Studying drinking in this way is not unprecedented. Social scientists have noted that data gleaned from social media can help reveal the drinking behaviors of teens, who might be more likely to tweet—or, like, Peach—about alcohol use than disclose it in a survey or to a doctor. Social media might help researchers answer a whole host of behavioral questions: where are people most likely to drink, or talk about drinking? Do people who drink regularly move to places with lots of bars and liquor stores, or do lots of bars and liquor stores make the drinkers? Are urban, suburban, and rural drinking behaviors different from each other? The best part of social media data, the University of Rochester researchers note, is that it’s much cheaper to obtain than the stuff from intensive surveys.
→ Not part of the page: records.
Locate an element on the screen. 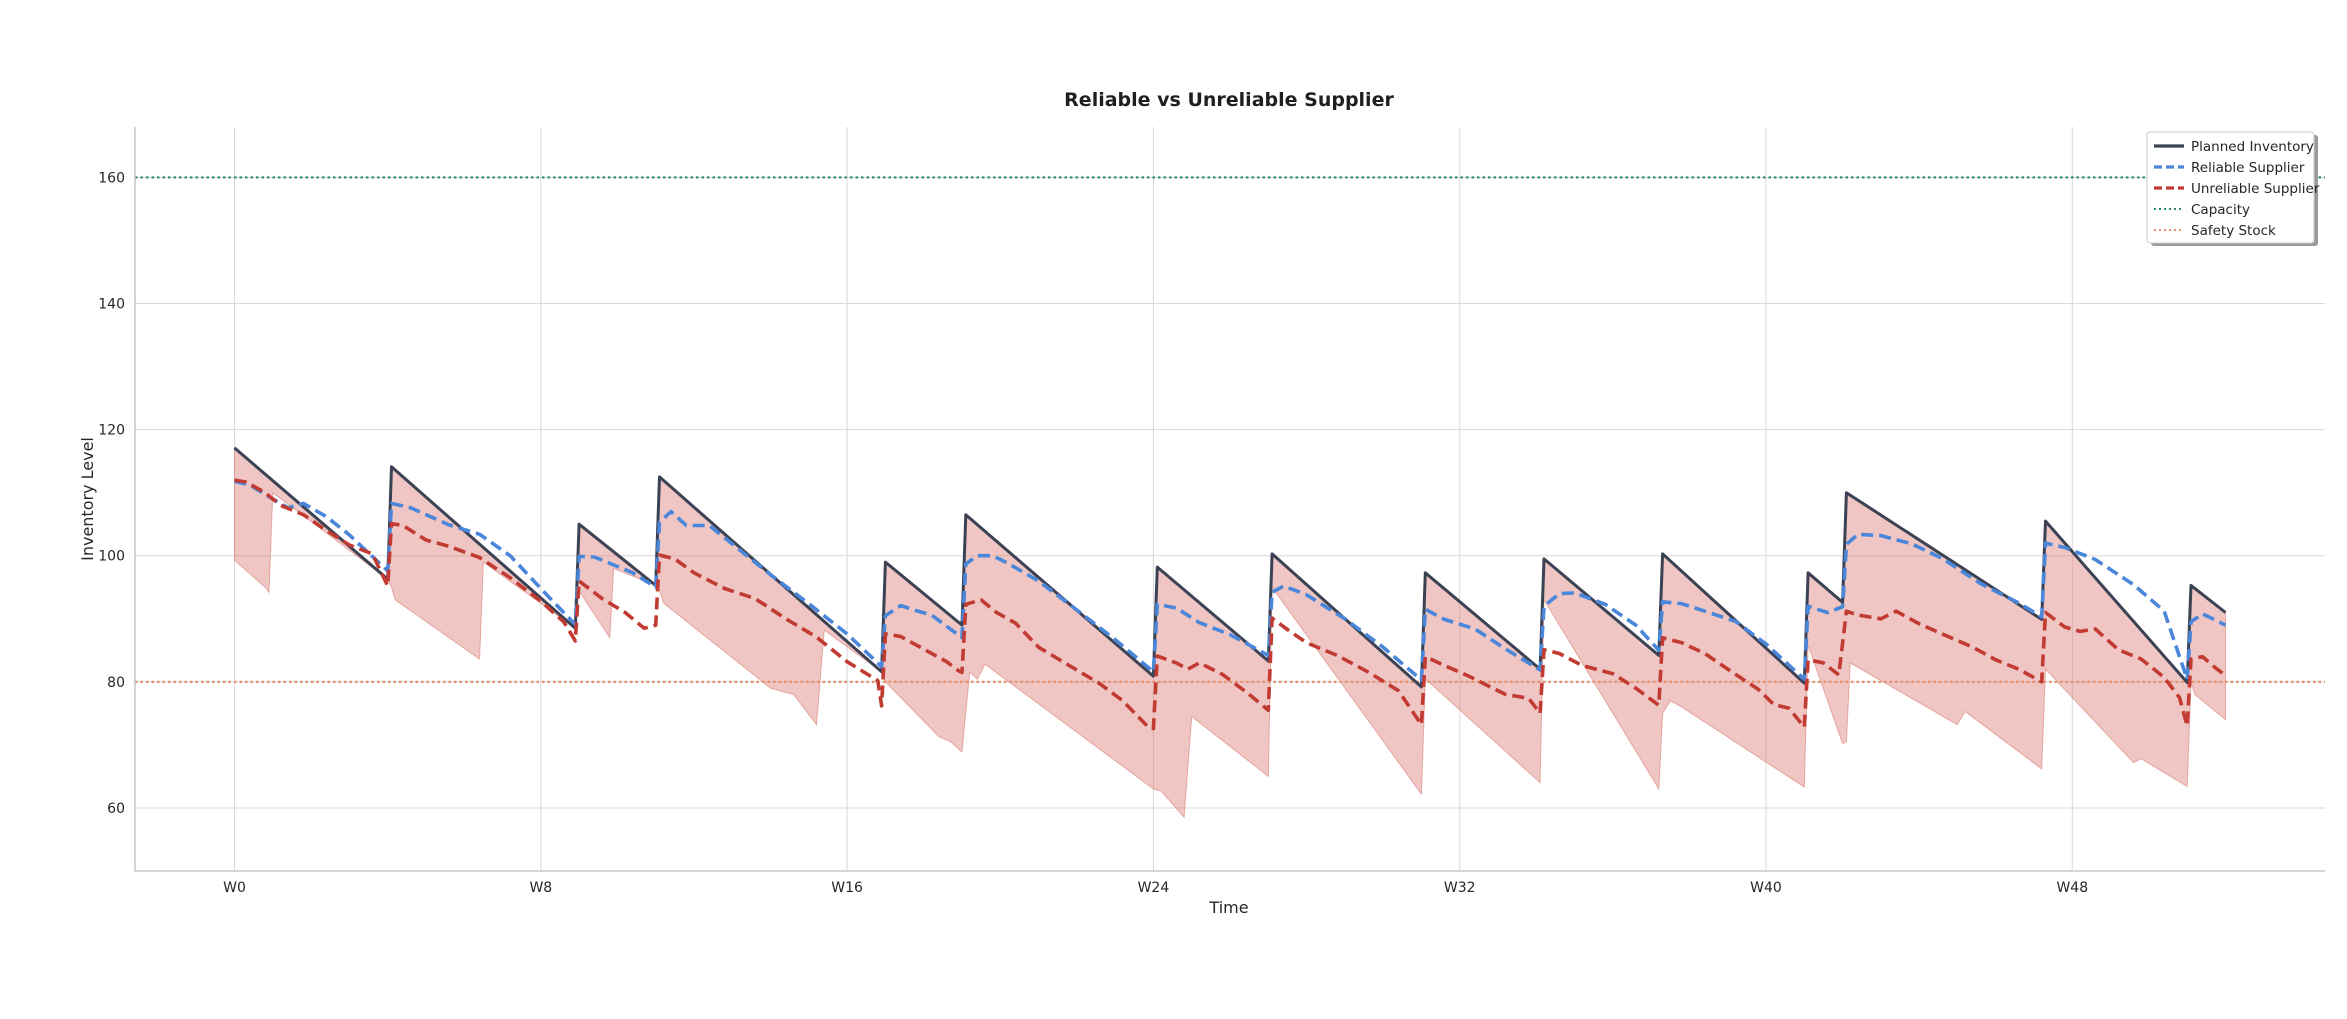 Image resolution: width=2347 pixels, height=1019 pixels. x-tick-label: W8 is located at coordinates (540, 888).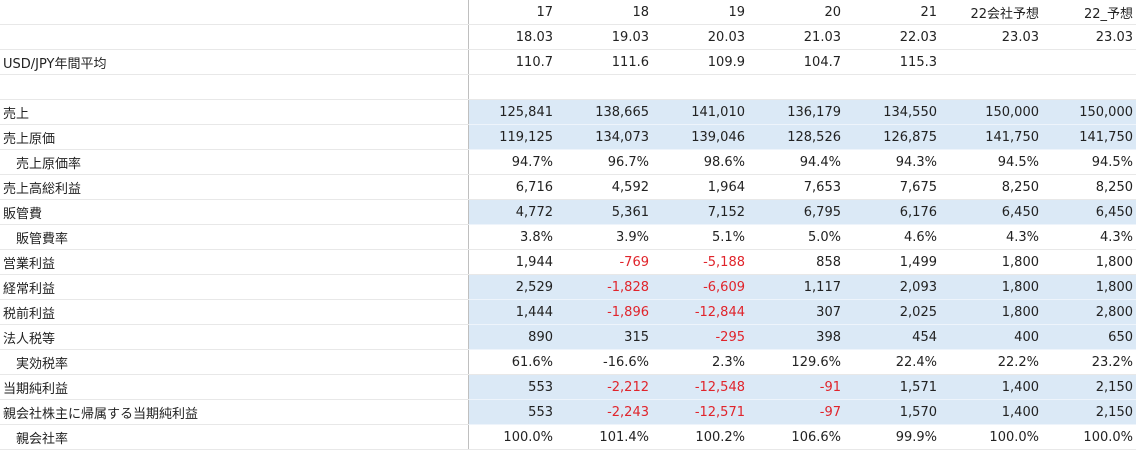  What do you see at coordinates (796, 212) in the screenshot?
I see `value-cell: 6,795` at bounding box center [796, 212].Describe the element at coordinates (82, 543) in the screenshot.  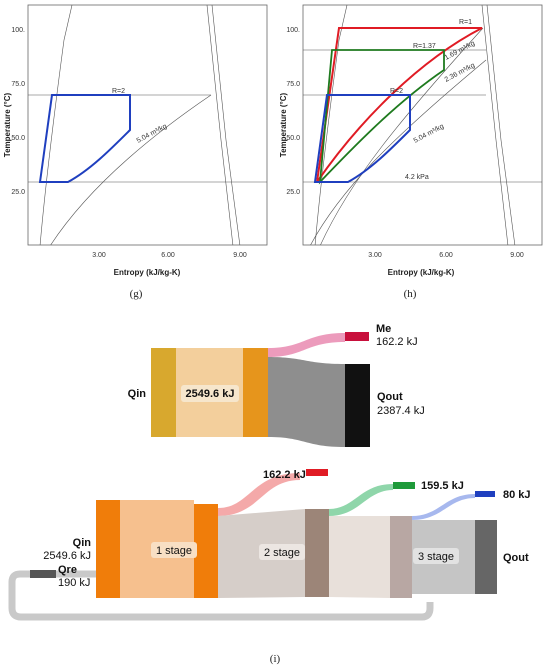
I see `qin-label-bottom: Qin` at that location. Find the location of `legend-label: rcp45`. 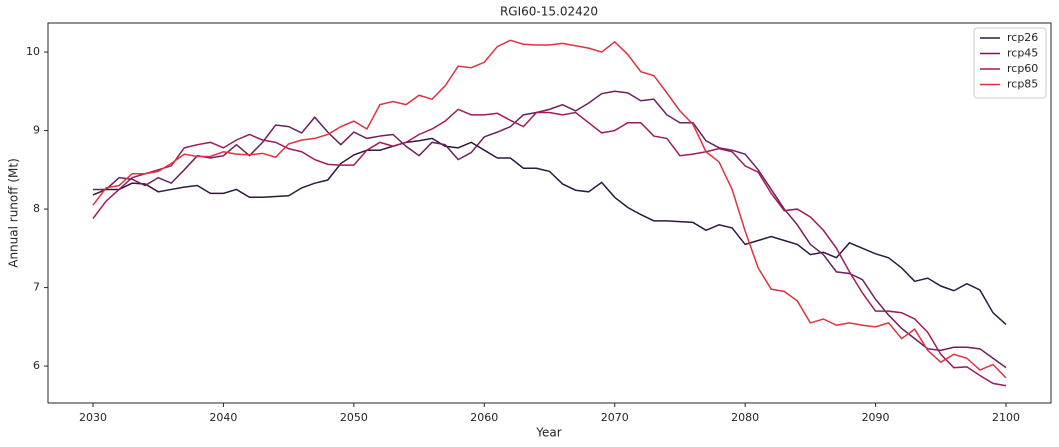

legend-label: rcp45 is located at coordinates (1022, 54).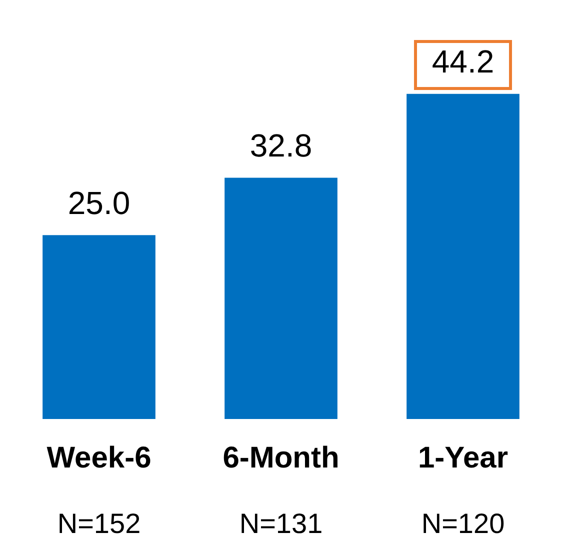  I want to click on data-label: 25.0, so click(99, 202).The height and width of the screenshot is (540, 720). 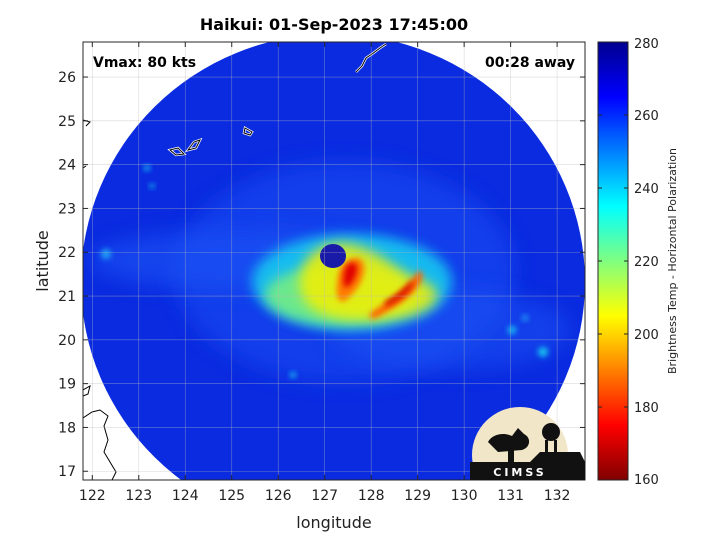 I want to click on colorbar-tick-label: 200, so click(x=646, y=336).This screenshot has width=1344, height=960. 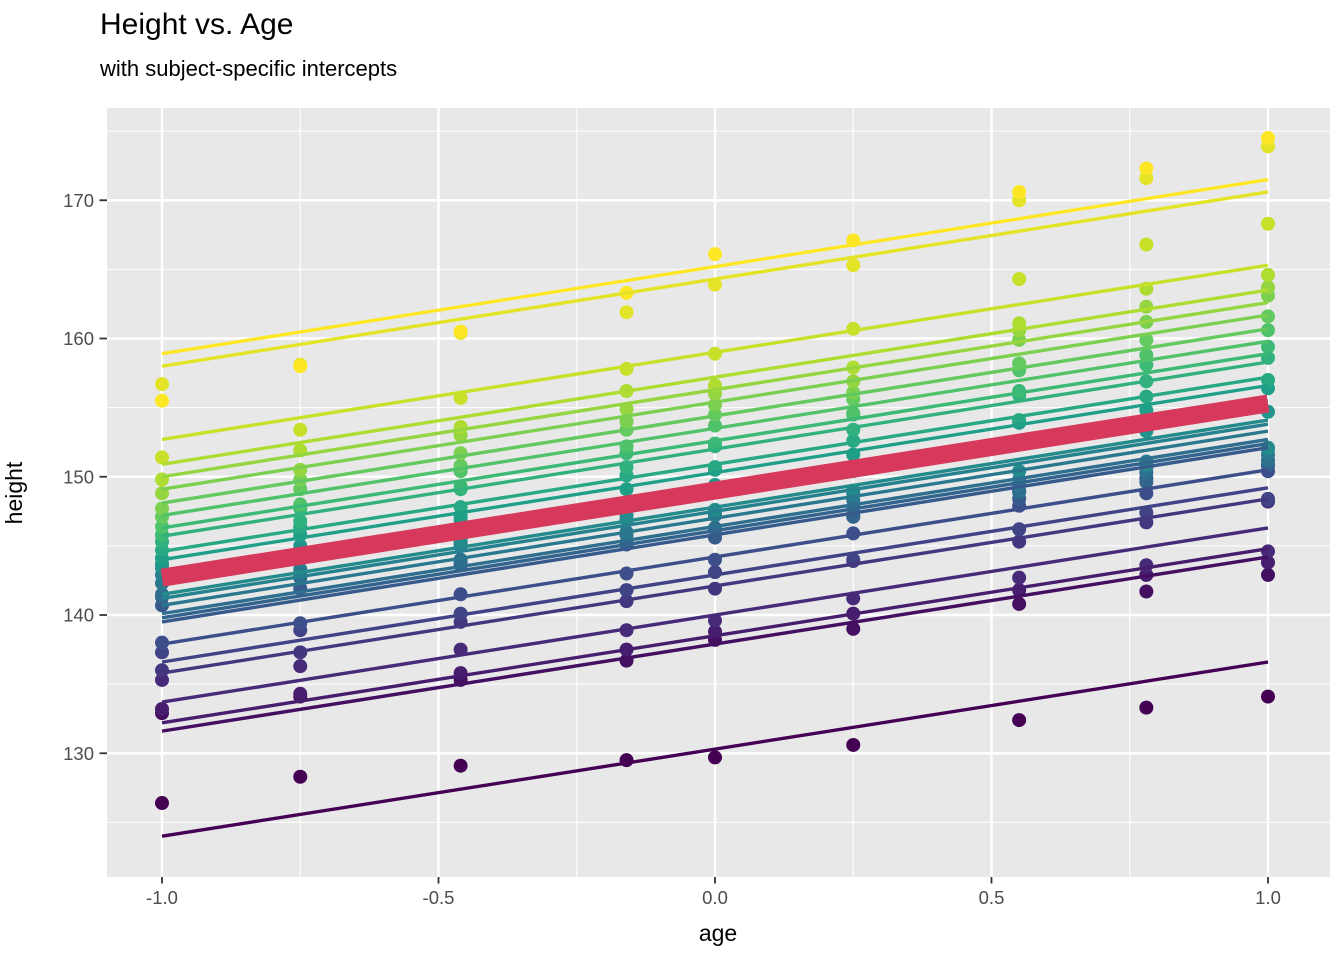 What do you see at coordinates (78, 754) in the screenshot?
I see `y-tick-label: 130` at bounding box center [78, 754].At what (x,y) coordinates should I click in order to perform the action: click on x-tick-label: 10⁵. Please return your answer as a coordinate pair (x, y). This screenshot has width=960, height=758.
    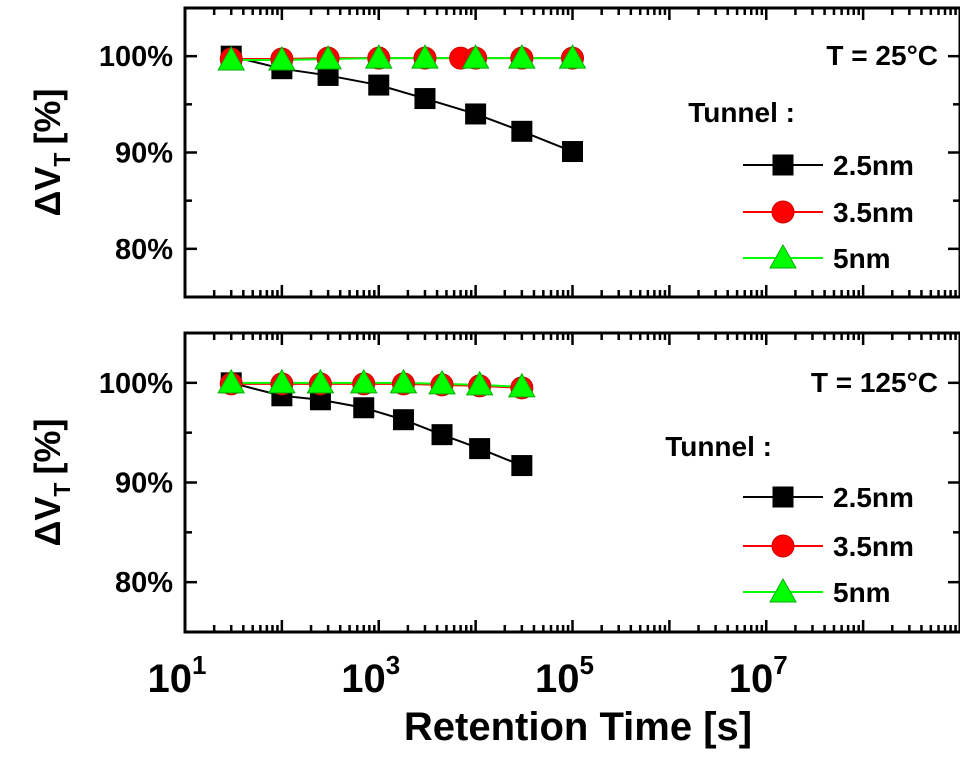
    Looking at the image, I should click on (564, 676).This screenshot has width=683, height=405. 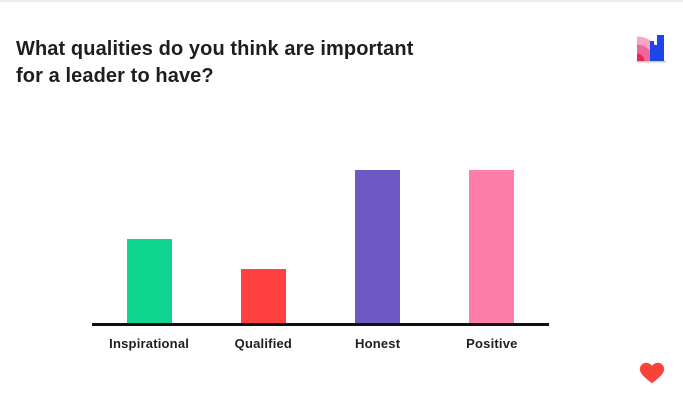 I want to click on bar-qualified, so click(x=263, y=296). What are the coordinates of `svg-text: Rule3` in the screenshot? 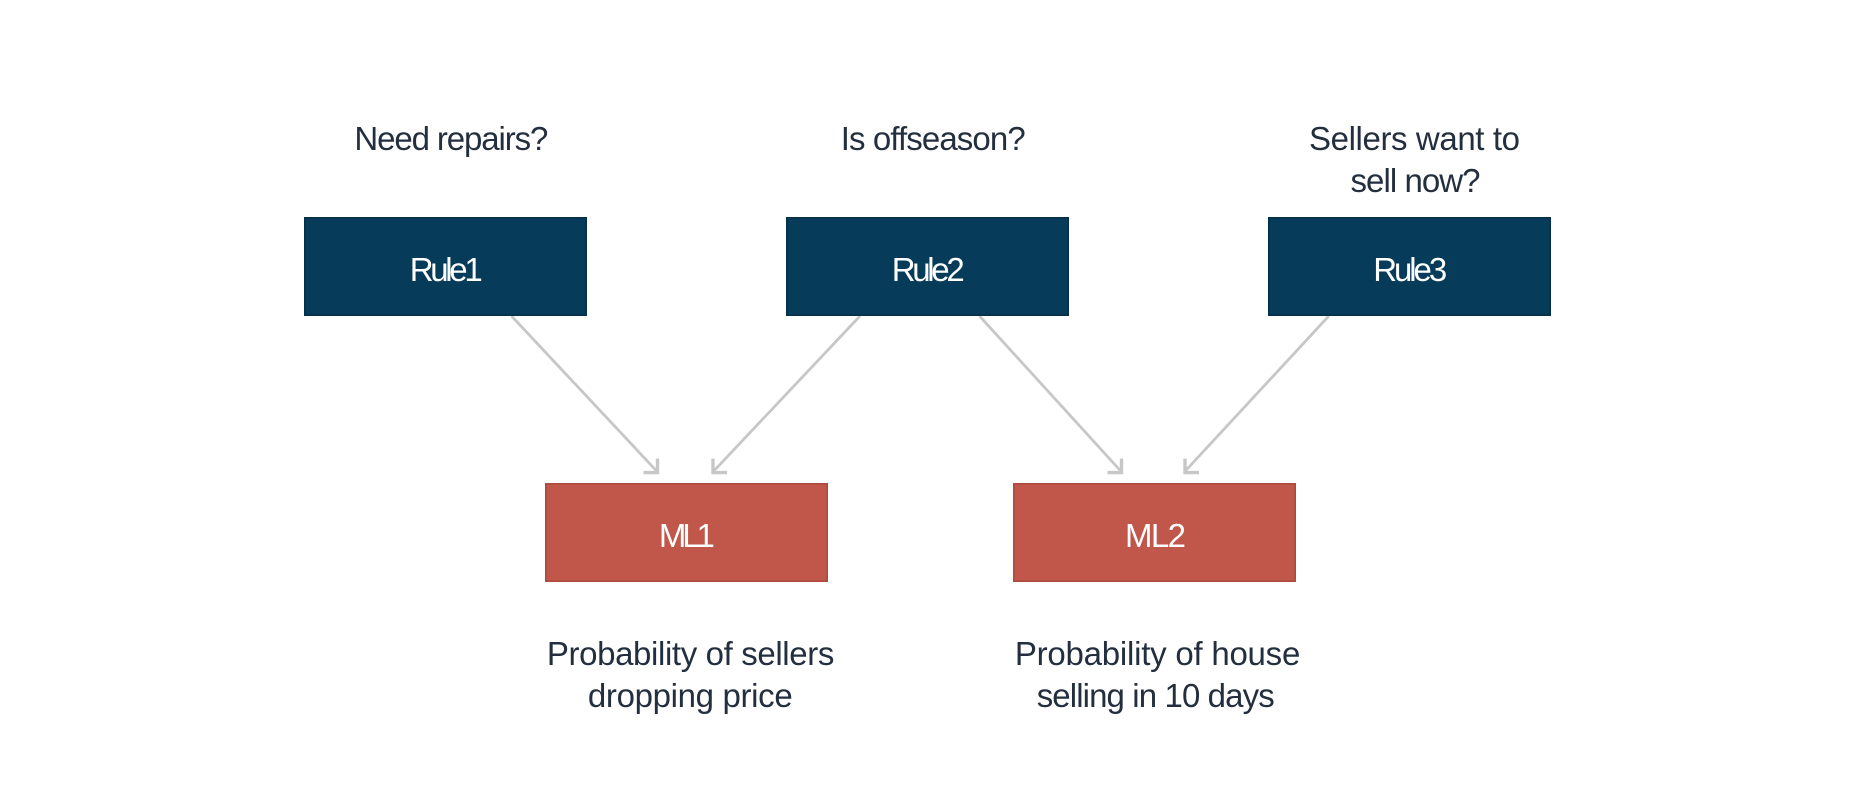 It's located at (1410, 270).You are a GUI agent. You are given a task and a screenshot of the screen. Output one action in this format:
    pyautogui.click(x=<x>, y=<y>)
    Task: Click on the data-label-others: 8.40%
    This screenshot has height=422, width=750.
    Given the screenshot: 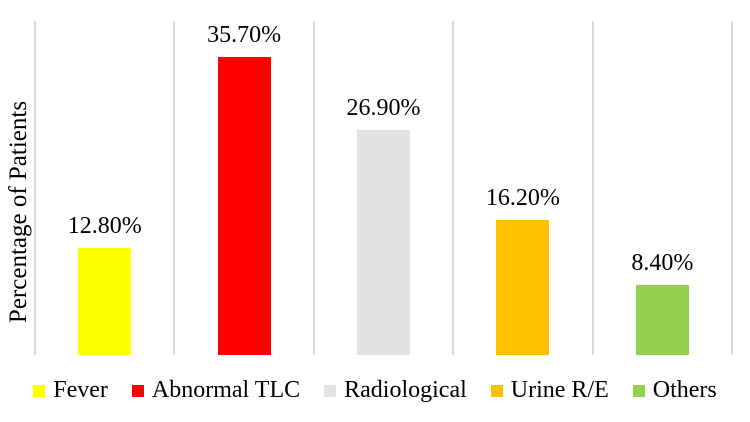 What is the action you would take?
    pyautogui.click(x=662, y=263)
    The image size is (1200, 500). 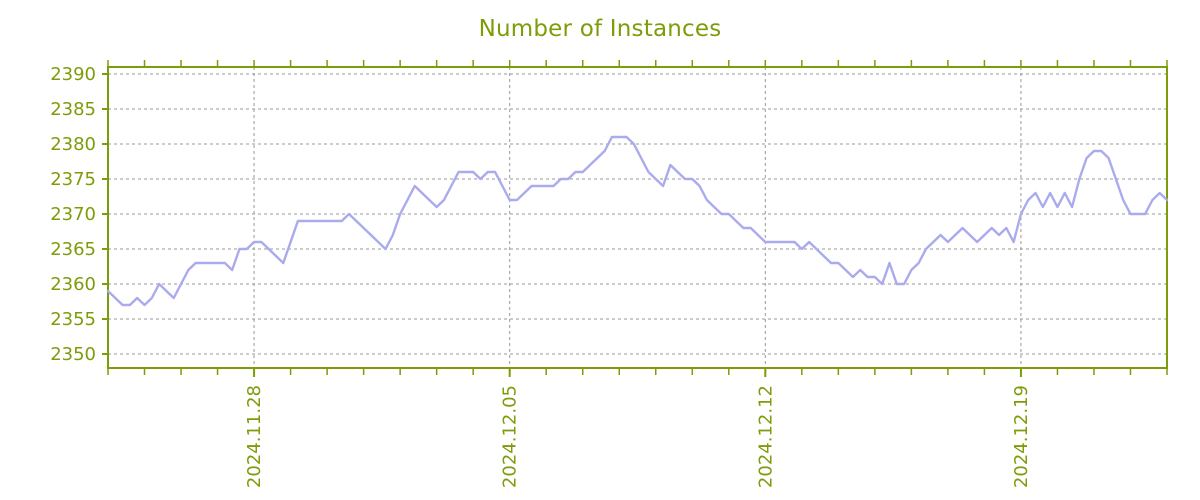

In all, the researchers parsed about 2 million geotagged tweets from the greater New York City area—an urban one—and 1.5 million geotagged tweets from suburban Monroe County in upstate New York. Overall, they wrote in apaper recently accepted into the International AAAI Conference on Web and Social Media, they found a positive association between the “rate of alcohol consumption reported among a community’s Twitter users and the density of alcohol outlets.” So, there were higher shares of people tweeting about drinking in the urban, booze-soaked New York neighborhoods than in the less-dense suburbs of Monroe County.

 

The researchers also tried to figure out where people were doing their drinking—at an official drinking establishment, or in their homes? Determining where social media posters live is easier said than done. In the past, other scientists have assumed that people live wherever they tweet between the hours of 1 a.m. and 6 a.m. But the researchers got a little more specific for this study: their people-and-algorithm combination identified geotagged tweets with words like “home,” “bath,” and “sleep.” If a social media user consistently tweeted those sorts of things from one place, the scientists concluded that was their home.

The result? People are actually more likely to drink at home in New York City, even with its profusion of bars, music venues, and clubs. The New Yorkers who traveled to drink didn’t go far: they stayed within about 125 meters of HQ. Folks based around Monroe, however, were more likely to tweet about drinking within driving distance of their homes.

 

University of Rochester researchers used machine learning techniques to determine where tweeters were posting about drinking. (Hossain et al.)

 

None of this is too confusing: Why pay a bazillion dollars to live in walkable New York if you’re not going to make use of your tiny apartment, or at least the local watering hole?

The University of Rochester computer scientists, however, have big plans for this research technique. They write:

Such analyses can teach us who is and isn’t referencing alcohol on Twitter, and in what settings, to evaluate the degree of self-reporting biases, and also help to create a tool for improving a community’s health, given social networks can become a resource to spread positive health behavior. For instance, the peer social network “Alcoholics Anonymous” is designed to develop social network connections to encourage abstinence among the members and establish helpful ties.

It appears there’s scientific virtue in stalking one’s neighbors via social media—if only in disaggregated form.